◆ TASK:
Switch every "Where is" in the records below to "What is the location of", leaving everything else unchanged.

(Source data)
---------------

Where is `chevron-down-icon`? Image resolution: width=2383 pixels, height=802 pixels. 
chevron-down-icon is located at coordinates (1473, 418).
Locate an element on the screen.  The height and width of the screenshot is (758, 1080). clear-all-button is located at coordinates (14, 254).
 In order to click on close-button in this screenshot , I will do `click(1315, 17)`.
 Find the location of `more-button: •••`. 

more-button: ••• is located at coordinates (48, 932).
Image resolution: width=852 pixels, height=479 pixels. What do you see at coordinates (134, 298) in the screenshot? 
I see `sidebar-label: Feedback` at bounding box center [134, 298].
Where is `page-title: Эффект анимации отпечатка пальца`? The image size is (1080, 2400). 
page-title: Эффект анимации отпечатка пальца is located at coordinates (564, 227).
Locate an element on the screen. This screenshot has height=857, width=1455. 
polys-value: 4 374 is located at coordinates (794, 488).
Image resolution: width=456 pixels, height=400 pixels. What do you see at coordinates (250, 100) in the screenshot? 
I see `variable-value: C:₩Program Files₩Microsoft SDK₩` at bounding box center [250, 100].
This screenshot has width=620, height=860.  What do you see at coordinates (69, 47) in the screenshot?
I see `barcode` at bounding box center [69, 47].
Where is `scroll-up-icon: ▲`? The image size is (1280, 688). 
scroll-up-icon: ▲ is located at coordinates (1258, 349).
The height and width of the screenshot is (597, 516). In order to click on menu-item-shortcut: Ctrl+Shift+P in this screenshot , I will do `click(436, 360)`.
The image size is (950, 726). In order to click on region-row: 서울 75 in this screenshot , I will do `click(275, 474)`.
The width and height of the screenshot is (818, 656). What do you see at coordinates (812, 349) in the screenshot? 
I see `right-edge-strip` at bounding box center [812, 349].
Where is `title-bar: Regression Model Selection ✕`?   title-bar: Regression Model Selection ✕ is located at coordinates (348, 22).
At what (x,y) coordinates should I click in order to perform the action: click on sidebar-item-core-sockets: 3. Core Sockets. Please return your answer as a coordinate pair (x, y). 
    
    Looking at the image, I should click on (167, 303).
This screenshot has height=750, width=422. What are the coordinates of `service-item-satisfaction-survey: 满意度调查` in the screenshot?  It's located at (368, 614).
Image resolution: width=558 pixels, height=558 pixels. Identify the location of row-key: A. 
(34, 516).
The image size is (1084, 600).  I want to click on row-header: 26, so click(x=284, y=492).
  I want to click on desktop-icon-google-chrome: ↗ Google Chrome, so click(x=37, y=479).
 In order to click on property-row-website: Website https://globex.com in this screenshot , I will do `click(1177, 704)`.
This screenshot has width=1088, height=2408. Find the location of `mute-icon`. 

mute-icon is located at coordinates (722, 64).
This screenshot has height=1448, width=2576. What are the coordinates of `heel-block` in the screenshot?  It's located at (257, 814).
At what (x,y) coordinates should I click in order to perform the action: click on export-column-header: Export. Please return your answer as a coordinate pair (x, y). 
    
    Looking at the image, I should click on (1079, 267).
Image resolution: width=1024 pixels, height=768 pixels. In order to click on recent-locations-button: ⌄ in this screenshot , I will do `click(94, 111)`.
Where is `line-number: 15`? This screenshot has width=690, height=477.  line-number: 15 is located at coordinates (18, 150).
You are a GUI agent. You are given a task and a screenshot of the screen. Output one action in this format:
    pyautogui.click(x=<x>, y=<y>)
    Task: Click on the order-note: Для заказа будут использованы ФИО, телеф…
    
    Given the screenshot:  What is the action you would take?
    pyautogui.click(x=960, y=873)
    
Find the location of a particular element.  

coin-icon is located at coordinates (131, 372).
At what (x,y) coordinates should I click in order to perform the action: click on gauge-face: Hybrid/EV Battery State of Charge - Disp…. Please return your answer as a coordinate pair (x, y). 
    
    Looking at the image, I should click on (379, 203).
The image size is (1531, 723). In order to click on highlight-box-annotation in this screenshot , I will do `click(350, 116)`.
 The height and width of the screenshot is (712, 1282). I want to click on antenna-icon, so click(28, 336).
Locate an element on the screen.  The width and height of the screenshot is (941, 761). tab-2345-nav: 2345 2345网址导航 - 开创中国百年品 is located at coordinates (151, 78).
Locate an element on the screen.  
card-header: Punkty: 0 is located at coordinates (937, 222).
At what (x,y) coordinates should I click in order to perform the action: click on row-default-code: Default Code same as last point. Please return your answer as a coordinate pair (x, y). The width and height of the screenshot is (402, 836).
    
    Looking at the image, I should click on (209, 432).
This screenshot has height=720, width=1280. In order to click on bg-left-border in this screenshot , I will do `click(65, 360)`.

---------------

◆ ANSWER FOR THE TASK:
What is the location of `chevron-down-icon`? Image resolution: width=2383 pixels, height=802 pixels. 
chevron-down-icon is located at coordinates (1473, 418).
Locate an element on the screen.  The height and width of the screenshot is (758, 1080). clear-all-button is located at coordinates (14, 254).
 In order to click on close-button in this screenshot , I will do `click(1315, 17)`.
 Find the location of `more-button: •••`. 

more-button: ••• is located at coordinates (48, 932).
Image resolution: width=852 pixels, height=479 pixels. What do you see at coordinates (134, 298) in the screenshot? 
I see `sidebar-label: Feedback` at bounding box center [134, 298].
What is the location of `page-title: Эффект анимации отпечатка пальца`? The image size is (1080, 2400). 
page-title: Эффект анимации отпечатка пальца is located at coordinates (564, 227).
Locate an element on the screen. This screenshot has height=857, width=1455. 
polys-value: 4 374 is located at coordinates (794, 488).
Image resolution: width=456 pixels, height=400 pixels. What do you see at coordinates (250, 100) in the screenshot? 
I see `variable-value: C:₩Program Files₩Microsoft SDK₩` at bounding box center [250, 100].
This screenshot has width=620, height=860.  What do you see at coordinates (69, 47) in the screenshot?
I see `barcode` at bounding box center [69, 47].
What is the location of `scroll-up-icon: ▲`? The image size is (1280, 688). 
scroll-up-icon: ▲ is located at coordinates (1258, 349).
The height and width of the screenshot is (597, 516). In order to click on menu-item-shortcut: Ctrl+Shift+P in this screenshot , I will do `click(436, 360)`.
The image size is (950, 726). In order to click on region-row: 서울 75 in this screenshot , I will do `click(275, 474)`.
The width and height of the screenshot is (818, 656). What do you see at coordinates (812, 349) in the screenshot? 
I see `right-edge-strip` at bounding box center [812, 349].
What is the location of `title-bar: Regression Model Selection ✕`?   title-bar: Regression Model Selection ✕ is located at coordinates (348, 22).
At what (x,y) coordinates should I click in order to perform the action: click on sidebar-item-core-sockets: 3. Core Sockets. Please return your answer as a coordinate pair (x, y). 
    
    Looking at the image, I should click on (167, 303).
This screenshot has height=750, width=422. What are the coordinates of `service-item-satisfaction-survey: 满意度调查` in the screenshot?  It's located at (368, 614).
Image resolution: width=558 pixels, height=558 pixels. Identify the location of row-key: A. 
(34, 516).
The image size is (1084, 600).  I want to click on row-header: 26, so click(x=284, y=492).
  I want to click on desktop-icon-google-chrome: ↗ Google Chrome, so click(x=37, y=479).
 In order to click on property-row-website: Website https://globex.com in this screenshot , I will do `click(1177, 704)`.
This screenshot has width=1088, height=2408. Find the location of `mute-icon`. 

mute-icon is located at coordinates (722, 64).
This screenshot has height=1448, width=2576. What are the coordinates of `heel-block` in the screenshot?  It's located at (257, 814).
At what (x,y) coordinates should I click in order to perform the action: click on export-column-header: Export. Please return your answer as a coordinate pair (x, y). 
    
    Looking at the image, I should click on (1079, 267).
Image resolution: width=1024 pixels, height=768 pixels. In order to click on recent-locations-button: ⌄ in this screenshot , I will do `click(94, 111)`.
What is the location of `line-number: 15`? This screenshot has width=690, height=477.  line-number: 15 is located at coordinates (18, 150).
You are a GUI agent. You are given a task and a screenshot of the screen. Output one action in this format:
    pyautogui.click(x=<x>, y=<y>)
    Task: Click on the order-note: Для заказа будут использованы ФИО, телеф…
    
    Given the screenshot:  What is the action you would take?
    pyautogui.click(x=960, y=873)
    
Find the location of a particular element.  

coin-icon is located at coordinates (131, 372).
At what (x,y) coordinates should I click in order to perform the action: click on gauge-face: Hybrid/EV Battery State of Charge - Disp…. Please return your answer as a coordinate pair (x, y). 
    
    Looking at the image, I should click on (379, 203).
The image size is (1531, 723). In order to click on highlight-box-annotation in this screenshot , I will do `click(350, 116)`.
 The height and width of the screenshot is (712, 1282). I want to click on antenna-icon, so click(28, 336).
Locate an element on the screen.  The width and height of the screenshot is (941, 761). tab-2345-nav: 2345 2345网址导航 - 开创中国百年品 is located at coordinates (151, 78).
Locate an element on the screen.  
card-header: Punkty: 0 is located at coordinates (937, 222).
At what (x,y) coordinates should I click in order to perform the action: click on row-default-code: Default Code same as last point. Please return your answer as a coordinate pair (x, y). The width and height of the screenshot is (402, 836).
    
    Looking at the image, I should click on (209, 432).
This screenshot has height=720, width=1280. In order to click on bg-left-border in this screenshot , I will do `click(65, 360)`.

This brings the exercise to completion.